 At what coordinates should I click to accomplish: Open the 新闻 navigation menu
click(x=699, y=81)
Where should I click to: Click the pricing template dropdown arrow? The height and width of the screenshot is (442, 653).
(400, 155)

---

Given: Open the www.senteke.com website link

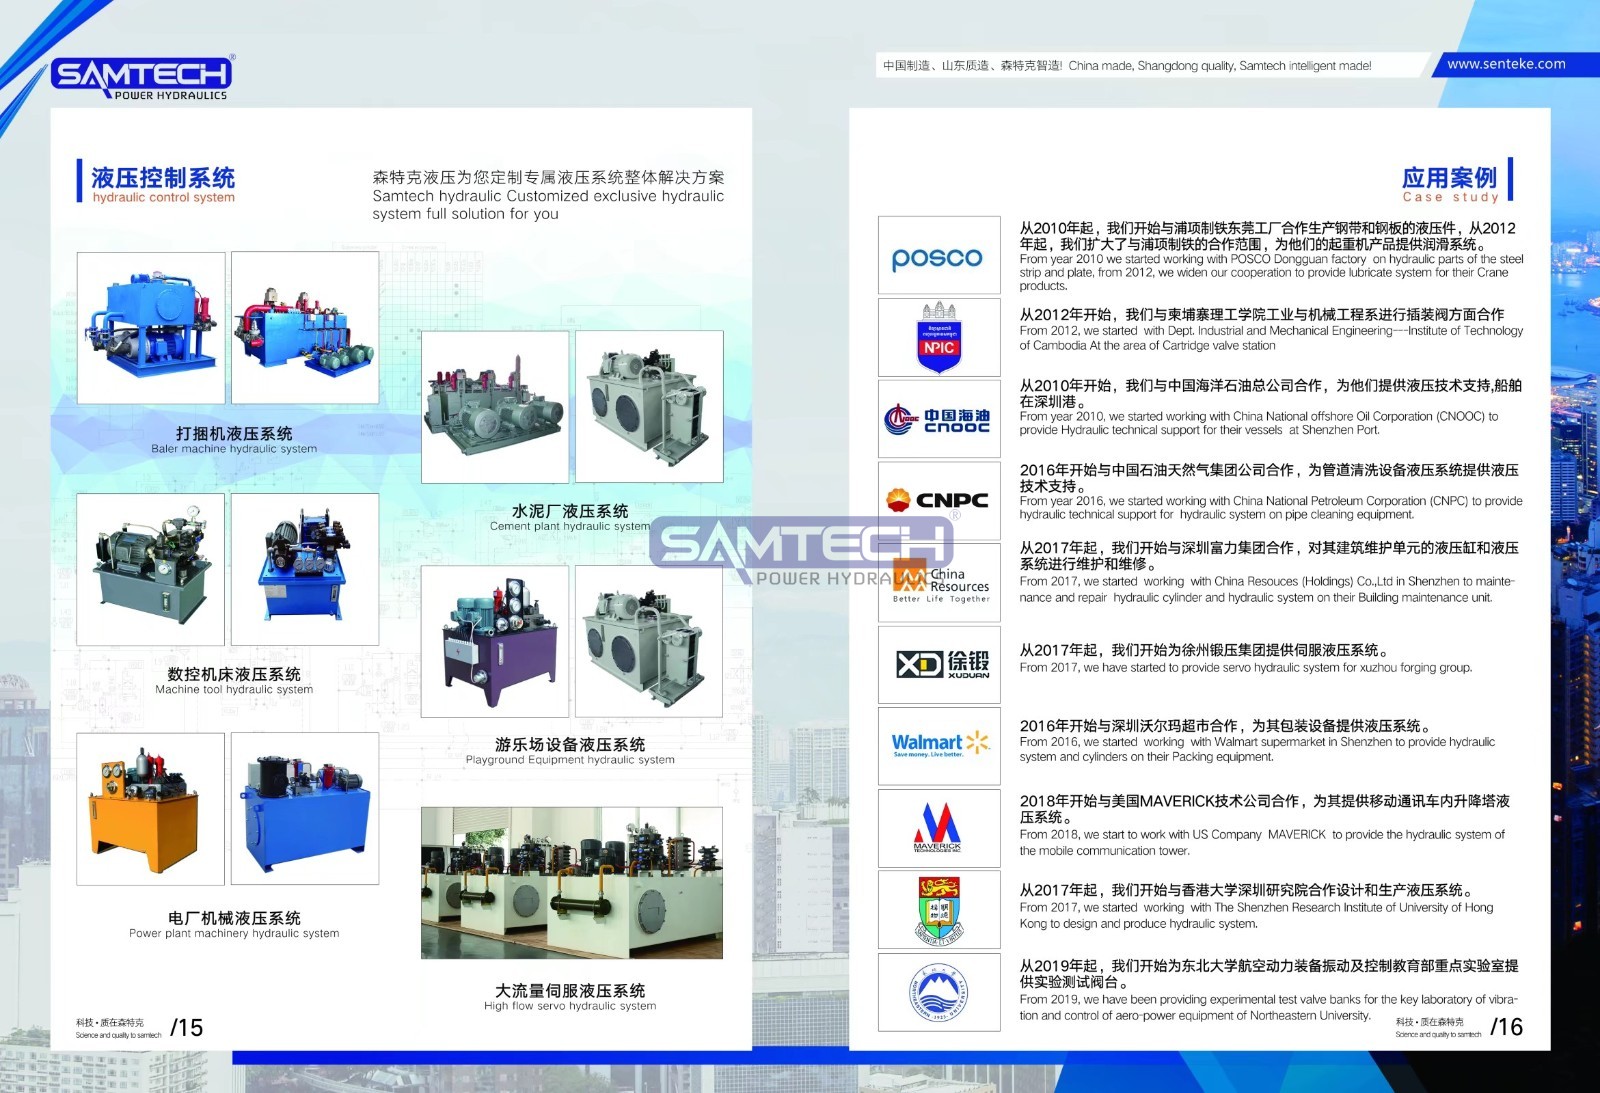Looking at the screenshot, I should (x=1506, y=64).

### What the task asks
Find every line in the rows above that contains the word "click", and copy each of those lines.

### Output for this task
 At what coordinates should I click to accomplish: Open the 新闻 navigation menu
click(x=699, y=81)
Where should I click to: Click the pricing template dropdown arrow? The height and width of the screenshot is (442, 653).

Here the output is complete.